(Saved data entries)
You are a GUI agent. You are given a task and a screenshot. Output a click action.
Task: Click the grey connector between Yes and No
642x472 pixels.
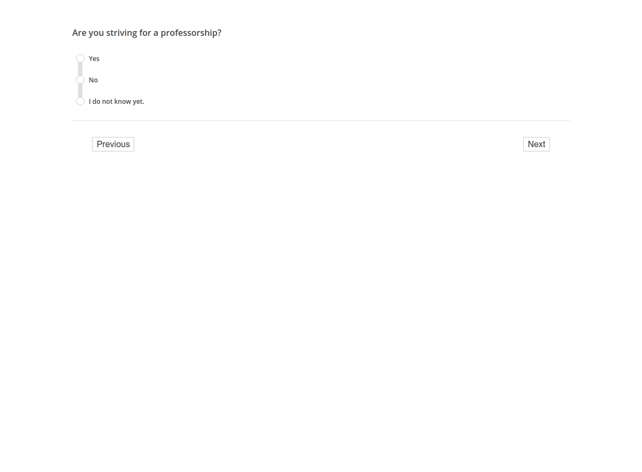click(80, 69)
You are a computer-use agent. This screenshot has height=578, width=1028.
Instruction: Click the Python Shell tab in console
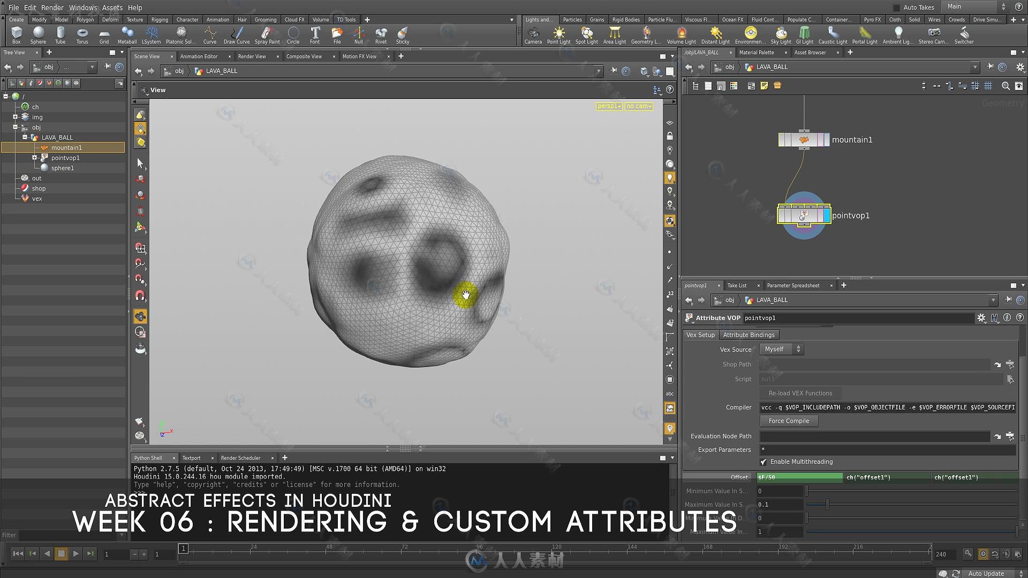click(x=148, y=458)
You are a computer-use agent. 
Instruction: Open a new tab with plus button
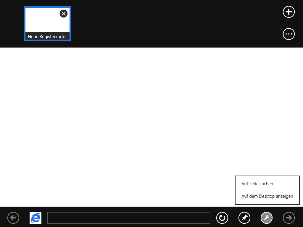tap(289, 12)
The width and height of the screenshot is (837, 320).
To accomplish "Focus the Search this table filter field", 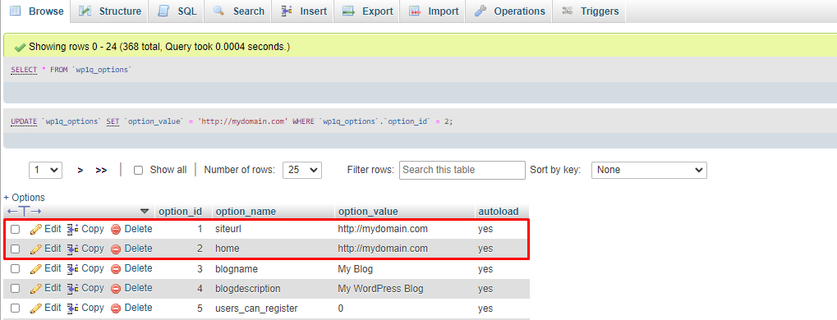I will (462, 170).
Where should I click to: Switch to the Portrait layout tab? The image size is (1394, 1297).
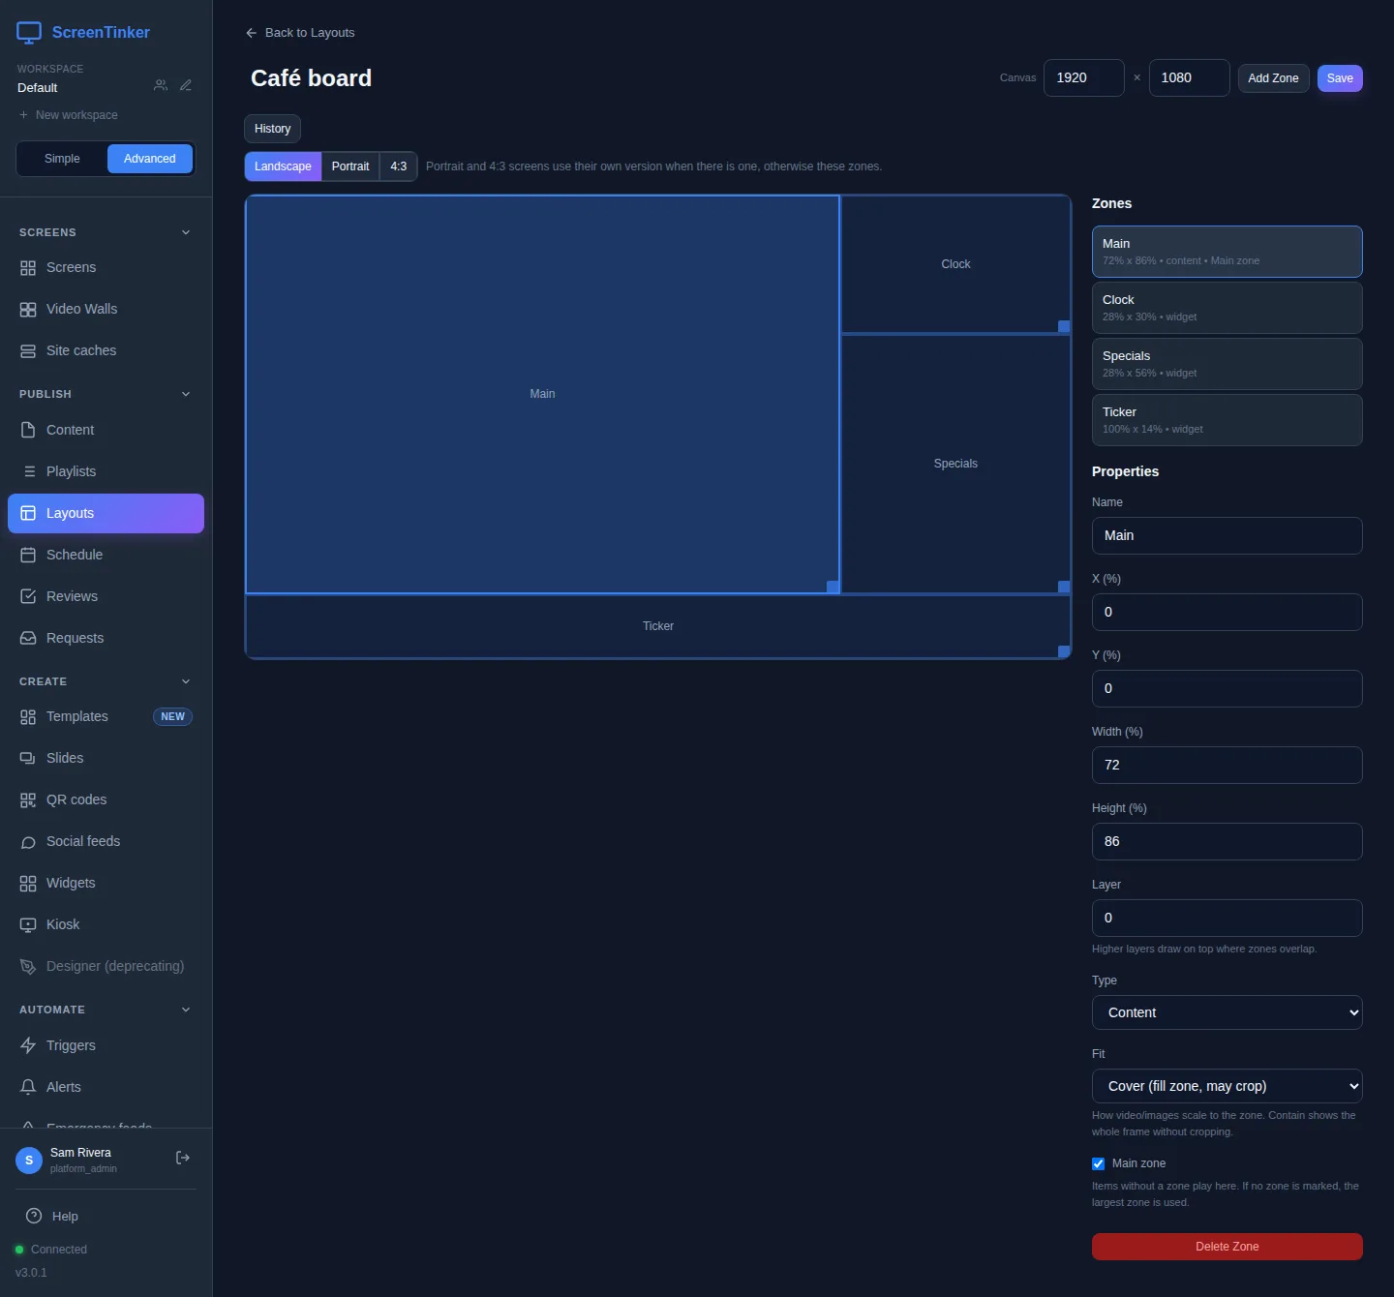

• **DIRECTIONS FOR THIS TASK**: What lines in the data include the string "height"? Copy each one.

• **ANSWER SECTION**:
You are a computer-use agent. This screenshot has height=578, width=1028.
The width and height of the screenshot is (837, 320).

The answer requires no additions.